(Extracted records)
******************************
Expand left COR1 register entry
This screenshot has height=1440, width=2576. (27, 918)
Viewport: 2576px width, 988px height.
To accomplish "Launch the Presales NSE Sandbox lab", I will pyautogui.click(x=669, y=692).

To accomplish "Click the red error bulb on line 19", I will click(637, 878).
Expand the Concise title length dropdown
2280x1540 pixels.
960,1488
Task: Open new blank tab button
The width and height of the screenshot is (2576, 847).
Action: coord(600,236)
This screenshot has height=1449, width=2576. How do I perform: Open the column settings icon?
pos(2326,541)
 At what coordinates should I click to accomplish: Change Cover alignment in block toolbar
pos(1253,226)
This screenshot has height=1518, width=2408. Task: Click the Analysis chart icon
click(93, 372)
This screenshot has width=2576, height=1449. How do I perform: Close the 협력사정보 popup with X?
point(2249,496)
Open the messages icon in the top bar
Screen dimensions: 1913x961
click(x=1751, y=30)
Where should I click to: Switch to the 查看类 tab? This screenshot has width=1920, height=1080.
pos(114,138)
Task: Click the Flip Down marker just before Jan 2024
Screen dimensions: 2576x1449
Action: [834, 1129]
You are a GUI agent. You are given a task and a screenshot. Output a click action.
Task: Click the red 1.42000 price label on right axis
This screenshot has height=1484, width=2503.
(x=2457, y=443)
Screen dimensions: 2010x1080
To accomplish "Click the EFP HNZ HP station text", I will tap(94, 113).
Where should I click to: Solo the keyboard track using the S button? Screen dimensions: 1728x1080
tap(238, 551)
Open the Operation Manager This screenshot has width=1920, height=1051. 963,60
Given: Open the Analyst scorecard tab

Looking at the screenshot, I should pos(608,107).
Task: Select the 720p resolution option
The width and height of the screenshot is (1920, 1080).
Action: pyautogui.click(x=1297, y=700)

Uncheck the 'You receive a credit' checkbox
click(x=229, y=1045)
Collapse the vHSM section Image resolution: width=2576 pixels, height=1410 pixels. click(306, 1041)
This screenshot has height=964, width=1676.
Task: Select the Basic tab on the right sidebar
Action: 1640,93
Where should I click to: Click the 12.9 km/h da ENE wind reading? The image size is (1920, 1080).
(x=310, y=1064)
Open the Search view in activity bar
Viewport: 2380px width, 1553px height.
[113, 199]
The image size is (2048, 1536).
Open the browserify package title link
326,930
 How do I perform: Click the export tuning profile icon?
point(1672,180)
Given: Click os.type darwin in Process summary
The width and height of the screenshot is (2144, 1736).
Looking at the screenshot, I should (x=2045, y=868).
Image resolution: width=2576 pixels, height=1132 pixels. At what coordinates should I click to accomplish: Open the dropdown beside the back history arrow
******************************
● Work instructions: Repeat all the records without altering a single word.

● Result of the task:
Expand left COR1 register entry
This screenshot has height=1440, width=2576. (27, 918)
Viewport: 2576px width, 988px height.
To accomplish "Launch the Presales NSE Sandbox lab", I will pyautogui.click(x=669, y=692).

To accomplish "Click the red error bulb on line 19", I will click(637, 878).
Expand the Concise title length dropdown
2280x1540 pixels.
960,1488
Task: Open new blank tab button
The width and height of the screenshot is (2576, 847).
Action: coord(600,236)
This screenshot has height=1449, width=2576. How do I perform: Open the column settings icon?
pos(2326,541)
 At what coordinates should I click to accomplish: Change Cover alignment in block toolbar
pos(1253,226)
This screenshot has height=1518, width=2408. Task: Click the Analysis chart icon
click(93, 372)
This screenshot has width=2576, height=1449. How do I perform: Close the 협력사정보 popup with X?
point(2249,496)
Open the messages icon in the top bar
Screen dimensions: 1913x961
click(x=1751, y=30)
Where should I click to: Switch to the 查看类 tab? This screenshot has width=1920, height=1080.
pos(114,138)
Task: Click the Flip Down marker just before Jan 2024
Screen dimensions: 2576x1449
Action: [834, 1129]
You are a GUI agent. You are given a task and a screenshot. Output a click action.
Task: Click the red 1.42000 price label on right axis
This screenshot has height=1484, width=2503.
(x=2457, y=443)
Screen dimensions: 2010x1080
To accomplish "Click the EFP HNZ HP station text", I will tap(94, 113).
Where should I click to: Solo the keyboard track using the S button? Screen dimensions: 1728x1080
tap(238, 551)
Open the Operation Manager This screenshot has width=1920, height=1051. 963,60
Given: Open the Analyst scorecard tab

Looking at the screenshot, I should pos(608,107).
Task: Select the 720p resolution option
The width and height of the screenshot is (1920, 1080).
Action: pyautogui.click(x=1297, y=700)

Uncheck the 'You receive a credit' checkbox
click(x=229, y=1045)
Collapse the vHSM section Image resolution: width=2576 pixels, height=1410 pixels. click(306, 1041)
This screenshot has height=964, width=1676.
Task: Select the Basic tab on the right sidebar
Action: 1640,93
Where should I click to: Click the 12.9 km/h da ENE wind reading? The image size is (1920, 1080).
(x=310, y=1064)
Open the Search view in activity bar
Viewport: 2380px width, 1553px height.
[113, 199]
The image size is (2048, 1536).
Open the browserify package title link
326,930
 How do I perform: Click the export tuning profile icon?
point(1672,180)
Given: Click os.type darwin in Process summary
The width and height of the screenshot is (2144, 1736).
Looking at the screenshot, I should (x=2045, y=868).
Image resolution: width=2576 pixels, height=1132 pixels. At what coordinates should I click to accomplish: Open the dropdown beside the back history arrow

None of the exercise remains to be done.